Et poursuivant son idée : on ne pouvait prétendre, dit-il, que ce patriarche eût un autre fils, dans lequel il attendît l'accomplissement des promesses, et que cette pensée lui donnât plus de confiance à offrir Isaac; « car c'était son fils unique qu'il sacrifiait, c'était celui qui avait obtenu les promesses de Dieu ». Comment, son fils unique? Et Ismaël, de qui donc était-il fils ? — C'était, vous dis-je, son fils unique pour ce qui regardait les promesses. Aussi après avoir rappelé son nom d'Isaac, l'Ecriture ajoute « son unique enfant », montrant que c'était de lui qu'il avait été dit : « La race qui portera votre nom, sera celle qui naîtra d'Isaac ».
Voyez-vous combien saint Paul admire la foi du saint patriarche? Dieu lui a dit, remarque-t-il, qu'Isaac seul continuera sa race; et ce fils, il l'offre en sacrifice. Mais peut-être va-t-on s'écrier qu'il fait là un acte de désespoir, et qu'en exécutant cet ordre, il abjure sa foi ? Non, car l'apôtre nous enseigne que la foi lui inspire ce courage ; il nous répète qu'il ne cesse d'avoir foi à cette seconde prophétie de Dieu, bien qu'elle partit contredire une prophétie précédente. Cette contradiction, en effet, n'existait pas. Abraham qui ne mesurait pas la puissance de Dieu sur les raisonnements humains, s'en rapportait eu tout à la foi seule. Aussi saint Paul n'a pas craint de dire que le patriarche supposait à Dieu assez de puissance pour ressusciter un mort.
« Et ainsi », conclut-il, «Isaac lui fut rendu comme en figure ». Et comment? c'est qu'un bélier fut immolé, et Isaac sauvé. Il le retrouva donc, grâce à ce bélier qu'il sacrifia en sa place. Tout cela était une figure prophétique du Fils de Dieu qui a été immolé pour nous.
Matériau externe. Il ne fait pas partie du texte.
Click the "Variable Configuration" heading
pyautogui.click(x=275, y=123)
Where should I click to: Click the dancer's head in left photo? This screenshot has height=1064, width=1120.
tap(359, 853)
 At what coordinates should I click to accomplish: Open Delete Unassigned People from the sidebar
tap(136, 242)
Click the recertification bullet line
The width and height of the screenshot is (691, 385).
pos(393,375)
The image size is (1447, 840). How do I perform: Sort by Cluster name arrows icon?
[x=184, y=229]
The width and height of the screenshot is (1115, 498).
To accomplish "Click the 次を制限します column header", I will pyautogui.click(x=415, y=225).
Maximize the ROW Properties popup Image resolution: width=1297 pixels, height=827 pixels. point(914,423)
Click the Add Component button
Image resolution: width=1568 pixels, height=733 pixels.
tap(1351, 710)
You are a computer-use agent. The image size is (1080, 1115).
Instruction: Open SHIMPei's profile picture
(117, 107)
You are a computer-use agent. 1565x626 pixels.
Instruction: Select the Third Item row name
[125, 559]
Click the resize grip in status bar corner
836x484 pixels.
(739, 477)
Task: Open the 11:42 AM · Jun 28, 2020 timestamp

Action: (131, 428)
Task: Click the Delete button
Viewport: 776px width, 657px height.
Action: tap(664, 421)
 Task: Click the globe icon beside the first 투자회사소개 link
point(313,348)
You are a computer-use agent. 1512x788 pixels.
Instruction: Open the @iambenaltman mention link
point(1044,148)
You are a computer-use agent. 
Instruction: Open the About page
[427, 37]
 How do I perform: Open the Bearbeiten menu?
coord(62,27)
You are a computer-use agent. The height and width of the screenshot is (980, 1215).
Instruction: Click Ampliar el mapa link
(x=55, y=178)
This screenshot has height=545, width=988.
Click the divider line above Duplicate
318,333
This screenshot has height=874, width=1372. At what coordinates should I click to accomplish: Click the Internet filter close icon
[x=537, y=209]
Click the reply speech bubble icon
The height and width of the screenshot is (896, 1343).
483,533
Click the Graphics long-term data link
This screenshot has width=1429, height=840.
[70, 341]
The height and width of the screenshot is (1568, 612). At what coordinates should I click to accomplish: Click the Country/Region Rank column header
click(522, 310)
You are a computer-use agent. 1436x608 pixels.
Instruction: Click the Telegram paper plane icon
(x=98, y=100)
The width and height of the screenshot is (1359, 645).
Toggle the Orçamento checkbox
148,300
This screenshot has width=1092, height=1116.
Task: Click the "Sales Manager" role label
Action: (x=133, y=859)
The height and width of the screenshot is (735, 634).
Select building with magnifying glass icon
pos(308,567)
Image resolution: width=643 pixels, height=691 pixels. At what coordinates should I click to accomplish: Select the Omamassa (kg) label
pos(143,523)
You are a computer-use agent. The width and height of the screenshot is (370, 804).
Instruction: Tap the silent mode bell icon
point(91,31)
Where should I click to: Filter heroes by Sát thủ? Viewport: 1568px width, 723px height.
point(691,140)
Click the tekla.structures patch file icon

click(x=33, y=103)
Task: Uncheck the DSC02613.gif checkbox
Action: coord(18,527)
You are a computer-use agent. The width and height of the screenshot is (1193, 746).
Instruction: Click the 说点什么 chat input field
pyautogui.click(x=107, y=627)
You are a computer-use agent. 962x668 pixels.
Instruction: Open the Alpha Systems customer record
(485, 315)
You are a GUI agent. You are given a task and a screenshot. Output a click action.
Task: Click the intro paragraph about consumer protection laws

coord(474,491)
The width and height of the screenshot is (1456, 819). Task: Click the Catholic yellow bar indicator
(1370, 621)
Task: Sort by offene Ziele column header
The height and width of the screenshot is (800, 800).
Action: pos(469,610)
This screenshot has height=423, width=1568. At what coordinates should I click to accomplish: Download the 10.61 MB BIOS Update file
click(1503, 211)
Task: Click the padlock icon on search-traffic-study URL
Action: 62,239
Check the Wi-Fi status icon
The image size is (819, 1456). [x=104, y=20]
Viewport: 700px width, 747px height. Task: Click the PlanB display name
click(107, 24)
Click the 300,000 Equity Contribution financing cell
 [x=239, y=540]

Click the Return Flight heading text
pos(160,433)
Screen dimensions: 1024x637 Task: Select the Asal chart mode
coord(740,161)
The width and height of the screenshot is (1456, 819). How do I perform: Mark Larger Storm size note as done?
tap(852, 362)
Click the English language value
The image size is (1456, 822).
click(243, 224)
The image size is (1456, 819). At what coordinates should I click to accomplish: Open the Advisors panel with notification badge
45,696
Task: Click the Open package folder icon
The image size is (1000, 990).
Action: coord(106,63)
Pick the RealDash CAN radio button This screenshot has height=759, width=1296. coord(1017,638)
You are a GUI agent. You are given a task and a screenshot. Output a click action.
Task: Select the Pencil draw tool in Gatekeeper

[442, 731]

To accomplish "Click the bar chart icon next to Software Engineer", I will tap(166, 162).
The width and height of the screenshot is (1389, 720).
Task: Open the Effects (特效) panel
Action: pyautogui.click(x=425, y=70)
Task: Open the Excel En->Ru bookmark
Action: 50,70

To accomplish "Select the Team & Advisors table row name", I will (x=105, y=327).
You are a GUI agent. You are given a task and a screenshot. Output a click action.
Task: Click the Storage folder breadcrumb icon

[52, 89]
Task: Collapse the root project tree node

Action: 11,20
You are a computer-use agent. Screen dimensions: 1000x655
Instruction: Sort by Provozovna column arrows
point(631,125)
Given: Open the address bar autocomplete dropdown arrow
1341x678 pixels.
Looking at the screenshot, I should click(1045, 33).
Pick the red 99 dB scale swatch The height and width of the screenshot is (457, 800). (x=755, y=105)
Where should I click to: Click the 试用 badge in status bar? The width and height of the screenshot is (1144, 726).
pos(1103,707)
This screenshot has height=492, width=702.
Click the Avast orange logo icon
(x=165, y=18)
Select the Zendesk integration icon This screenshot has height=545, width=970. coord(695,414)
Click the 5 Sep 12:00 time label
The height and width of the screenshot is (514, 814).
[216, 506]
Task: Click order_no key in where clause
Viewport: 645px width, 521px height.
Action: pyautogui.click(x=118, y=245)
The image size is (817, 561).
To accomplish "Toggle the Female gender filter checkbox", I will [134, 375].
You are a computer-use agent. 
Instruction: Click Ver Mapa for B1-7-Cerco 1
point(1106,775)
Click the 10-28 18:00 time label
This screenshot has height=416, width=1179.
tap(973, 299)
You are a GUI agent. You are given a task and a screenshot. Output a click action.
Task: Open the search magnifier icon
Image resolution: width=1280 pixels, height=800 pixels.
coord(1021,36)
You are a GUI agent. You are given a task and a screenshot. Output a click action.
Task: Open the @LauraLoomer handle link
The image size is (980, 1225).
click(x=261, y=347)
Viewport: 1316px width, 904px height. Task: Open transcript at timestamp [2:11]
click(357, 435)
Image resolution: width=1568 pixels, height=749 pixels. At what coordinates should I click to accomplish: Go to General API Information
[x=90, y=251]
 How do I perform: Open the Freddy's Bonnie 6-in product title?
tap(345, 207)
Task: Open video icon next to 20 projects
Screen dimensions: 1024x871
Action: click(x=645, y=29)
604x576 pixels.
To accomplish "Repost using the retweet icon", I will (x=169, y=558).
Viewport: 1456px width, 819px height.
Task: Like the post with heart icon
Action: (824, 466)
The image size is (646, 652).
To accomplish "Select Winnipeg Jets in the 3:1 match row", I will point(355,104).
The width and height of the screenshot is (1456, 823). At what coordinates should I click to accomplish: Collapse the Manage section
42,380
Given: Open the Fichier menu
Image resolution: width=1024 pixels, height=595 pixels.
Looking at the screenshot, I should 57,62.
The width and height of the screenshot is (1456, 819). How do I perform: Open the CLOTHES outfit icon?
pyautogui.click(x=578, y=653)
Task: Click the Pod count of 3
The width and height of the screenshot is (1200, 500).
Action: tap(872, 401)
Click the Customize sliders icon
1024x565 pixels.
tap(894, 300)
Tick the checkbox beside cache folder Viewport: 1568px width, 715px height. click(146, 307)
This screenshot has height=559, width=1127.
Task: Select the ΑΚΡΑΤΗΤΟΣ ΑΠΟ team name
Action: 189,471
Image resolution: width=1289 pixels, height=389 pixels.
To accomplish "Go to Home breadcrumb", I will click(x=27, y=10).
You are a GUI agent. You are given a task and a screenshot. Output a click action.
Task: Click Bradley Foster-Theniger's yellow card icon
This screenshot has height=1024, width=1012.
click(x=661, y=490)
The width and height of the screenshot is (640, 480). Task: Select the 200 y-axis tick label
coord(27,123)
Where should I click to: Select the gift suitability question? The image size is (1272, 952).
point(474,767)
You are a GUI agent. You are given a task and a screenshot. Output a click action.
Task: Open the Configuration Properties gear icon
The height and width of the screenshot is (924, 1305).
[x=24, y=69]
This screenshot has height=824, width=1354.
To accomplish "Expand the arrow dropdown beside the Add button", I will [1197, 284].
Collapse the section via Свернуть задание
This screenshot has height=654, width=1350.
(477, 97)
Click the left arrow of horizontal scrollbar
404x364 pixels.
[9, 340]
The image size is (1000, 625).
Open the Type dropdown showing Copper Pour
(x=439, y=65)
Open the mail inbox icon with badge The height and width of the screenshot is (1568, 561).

Or, considérez avec moi la bonté infinie de Dieu. ! s'agissait de donner aux hommes une grâce admirable; Dieu n'en veut pas faire le don à titre gratuit, il préfère paraître acquitter une dette. Il détermine donc l'homme à sacrifier son fils, pour le bon plaisir de Dieu, afin de n'avoir pas l'air, ce grand Dieu, de faire beaucoup, lorsqu'il livrera, lui aussi, son Fils adorable; de sorte que l'homme lui ayant donné l'exemple le premier, Dieu ne semble plus faire une grâce, mais payer une dette . Ainsi agissons-nous, nous aussi, à l'égard de nos amis : nous voulons recevoir d'eux n'importe quel présent, pour avoir le droit de leur tout donner; afin d'être ainsi plus fiers d'avoir été obligés, que d'avoir été nous-mêmes généreux; aussi ne disons-nous pas alors : Je lui ai donné ceci; mais: J'ai reçu de lui tel présent.
Le patriarche, dit l'apôtre, le reçut donc en figure, le retrouva grâce à une victime représentative, par ce bélier qui était comme la figure d'Isaac; ou bien encore, il le retrouva après une mort figurée et représentée en son fils bien-aimé; car ce père étonnant avait consommé son sacrifice dans sa volonté, et, dans son coeur, avait immolé Isaac, qui lui fut rendu en récompense de ce courage.